Most cultures viewed hempCannabis as a gift, or treasure, from the Divine Sprit, to be used during ceremonials, where it was either burned as incense, ingested for deep meditative and heighten awareness, smoked for pleasure, or worn for clothing. Hemp has been mentioned in many important documents over its recorded history:
The Zend-Avesta, a sacred book used by the peoples of India dating back to 600 BC that spoke about hemp’s (Medicinal weed) intoxicating resin.
The Chinese emperor and herbalist, Chen-Nung wrote about hemp’s medicinal uses 5000 years ago, his pharmacoepia recorded its effects on malaria, female disorders, and many other illnesses. Hemp (Medicinal weed) was referred to as, Ma-fen “hemp fruit”, said; “if taken in excess, will produce hallucinations”.
The Anatomy of Melancholy, published in 1621 recommended hemp (Medicinal weed) for depression.

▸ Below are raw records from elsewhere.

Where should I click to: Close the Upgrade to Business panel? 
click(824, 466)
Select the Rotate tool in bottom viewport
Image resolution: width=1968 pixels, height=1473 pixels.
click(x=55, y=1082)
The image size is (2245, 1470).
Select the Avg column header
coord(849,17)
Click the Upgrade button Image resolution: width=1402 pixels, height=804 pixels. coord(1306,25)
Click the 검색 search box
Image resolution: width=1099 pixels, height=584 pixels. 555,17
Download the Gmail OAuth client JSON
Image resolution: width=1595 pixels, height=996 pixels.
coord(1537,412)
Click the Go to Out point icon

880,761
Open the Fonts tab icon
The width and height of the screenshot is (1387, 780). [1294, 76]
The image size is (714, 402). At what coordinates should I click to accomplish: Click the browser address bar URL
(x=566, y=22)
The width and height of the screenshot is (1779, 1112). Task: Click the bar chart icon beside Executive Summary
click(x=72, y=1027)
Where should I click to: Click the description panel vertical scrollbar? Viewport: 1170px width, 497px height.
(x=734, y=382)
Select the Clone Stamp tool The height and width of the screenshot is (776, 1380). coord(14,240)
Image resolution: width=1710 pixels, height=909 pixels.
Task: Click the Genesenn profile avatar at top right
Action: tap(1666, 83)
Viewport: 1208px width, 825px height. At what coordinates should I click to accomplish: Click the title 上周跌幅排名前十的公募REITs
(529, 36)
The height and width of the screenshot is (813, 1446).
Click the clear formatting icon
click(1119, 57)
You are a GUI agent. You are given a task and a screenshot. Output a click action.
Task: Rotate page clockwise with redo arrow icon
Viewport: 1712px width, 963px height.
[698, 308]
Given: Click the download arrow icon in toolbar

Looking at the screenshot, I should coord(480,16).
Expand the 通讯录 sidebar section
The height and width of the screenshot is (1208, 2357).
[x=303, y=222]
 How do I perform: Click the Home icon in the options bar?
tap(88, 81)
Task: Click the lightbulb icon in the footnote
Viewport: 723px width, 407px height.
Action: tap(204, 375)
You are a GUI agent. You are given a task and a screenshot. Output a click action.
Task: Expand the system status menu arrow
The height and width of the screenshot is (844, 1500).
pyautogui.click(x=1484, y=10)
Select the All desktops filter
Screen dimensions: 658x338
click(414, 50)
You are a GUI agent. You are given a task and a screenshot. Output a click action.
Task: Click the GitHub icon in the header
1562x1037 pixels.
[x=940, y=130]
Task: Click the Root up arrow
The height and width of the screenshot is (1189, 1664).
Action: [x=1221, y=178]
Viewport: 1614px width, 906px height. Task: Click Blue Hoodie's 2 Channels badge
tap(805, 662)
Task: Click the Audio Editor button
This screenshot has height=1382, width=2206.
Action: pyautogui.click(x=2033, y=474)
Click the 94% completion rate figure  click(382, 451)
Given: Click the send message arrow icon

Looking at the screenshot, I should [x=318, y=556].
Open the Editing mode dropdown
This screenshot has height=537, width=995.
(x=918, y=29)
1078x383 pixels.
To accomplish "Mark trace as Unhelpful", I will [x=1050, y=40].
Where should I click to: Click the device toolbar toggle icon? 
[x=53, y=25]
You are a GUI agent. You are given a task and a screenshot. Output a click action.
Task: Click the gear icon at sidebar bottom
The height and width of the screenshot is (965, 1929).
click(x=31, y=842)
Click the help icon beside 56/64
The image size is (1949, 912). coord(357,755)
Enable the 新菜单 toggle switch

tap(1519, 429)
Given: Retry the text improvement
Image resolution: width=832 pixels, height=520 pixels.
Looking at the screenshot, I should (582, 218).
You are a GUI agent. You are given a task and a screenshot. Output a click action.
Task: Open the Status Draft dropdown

The New English Dispensatory, of 1764 suggested applying hemp roots to the skin for inflammation.
In 1893, a western physician, W.B. O’Shaughnessey, wrote of the benefits of cannabis for the treatment of rabies, rheumatism, epilepsy, and tetanus. He also reported that a tincture of hemp (Medicinal weed) and alcohol taken orally was found an effective analgesic.
In Africa hemp (Medicinal weed) was used for dysentery, and fevers. Today in rural Africa, some tribes still use hemp to treat snakebites, and women smoke it before childbirth. During the seventeenth century peasants believed in the magical power of hemp, and practiced their traditions. On Saint John’s Eve, farmers would pick flowers from their hemp plants and feed them to their livestock to protect the animals from evil and sickness.